Find the index of an item in a list?

Given a list ["foo", "bar", "baz"] and an item in the list "bar", how do I get its index (1) in Python?

>>> ["foo", "bar", "baz"].index("bar")

Caveats follow

Note that while this is perhaps the cleanest way to answer the question as asked, index is a rather weak component of the list API, and I can't remember the last time I used it in anger. It's been pointed out to me in the comments that because this answer is heavily referenced, it should be made more complete. Some caveats about list.index follow. It is probably worth initially taking a look at the documentation for it:

list.index(x[, start[, end]])

Linear time-complexity in list length

An index call checks every element of the list in order, until it finds a match. If your list is long, and you don't know roughly where in the list it occurs, this search could become a bottleneck. In that case, you should consider a different data structure. Note that if you know roughly where to find the match, you can give index a hint. For instance, in this snippet, l.index(999_999, 999_990, 1_000_000) is roughly five orders of magnitude faster than straight l.index(999_999), because the former only has to search 10 entries, while the latter searches a million:

>>> import timeit
>>> timeit.timeit('l.index(999_999)', setup='l = list(range(0, 1_000_000))', number=1000)
>>> timeit.timeit('l.index(999_999, 999_990, 1_000_000)', setup='l = list(range(0, 1_000_000))', number=1000)

Only returns the index of the first match to its argument

A call to index searches through the list in order until it finds a match, and stops there.
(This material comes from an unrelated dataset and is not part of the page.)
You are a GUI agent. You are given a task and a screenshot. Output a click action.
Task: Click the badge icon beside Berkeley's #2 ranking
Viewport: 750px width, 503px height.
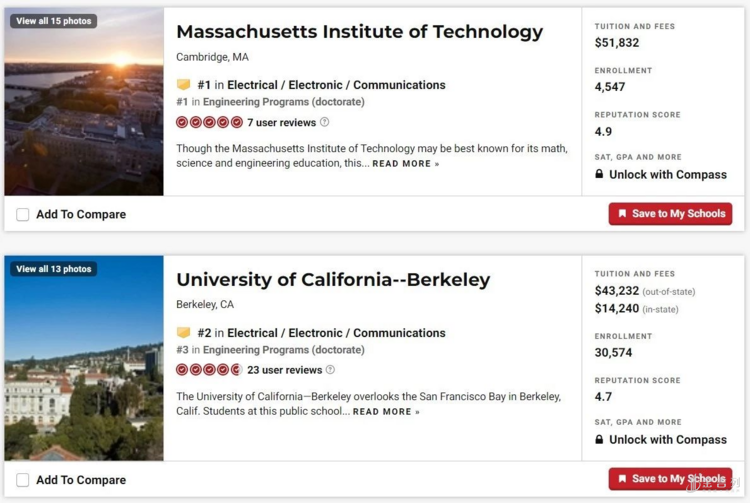click(183, 333)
If you expect to need indices of more matches, you should use a list comprehension, or generator expression.

>>> [1, 1].index(1)
>>> [i for i, e in enumerate([1, 2, 1]) if e == 1]
[0, 2]
>>> g = (i for i, e in enumerate([1, 2, 1]) if e == 1)
>>> next(g)
>>> next(g)

Most places where I once would have used index, I now use a list comprehension or generator expression because they're more generalizable. So if you're considering reaching for index, take a look at these excellent Python features.
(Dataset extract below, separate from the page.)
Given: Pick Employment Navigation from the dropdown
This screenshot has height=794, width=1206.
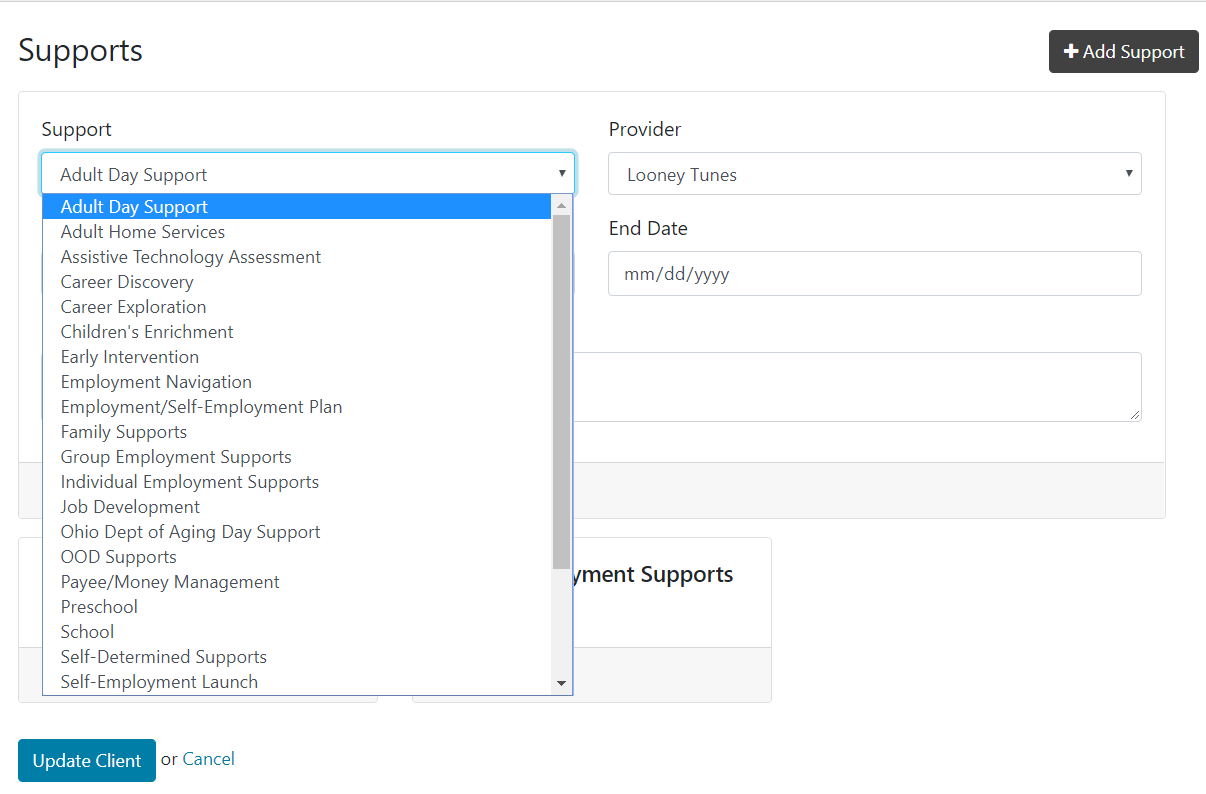Looking at the screenshot, I should click(x=156, y=382).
Throws if element not present in list

A call to index results in a ValueError if the item's not present.

>>> [1, 1].index(2)
Traceback (most recent call last):
  File "<stdin>", line 1, in <module>
ValueError: 2 is not in list

If the item might not be present in the list, you should either

  • Check for it first with item in my_list (clean, readable approach), or
  • Wrap the index call in a try/except block which catches ValueError (probably faster, at least when the list to search is long, and the item is usually present.)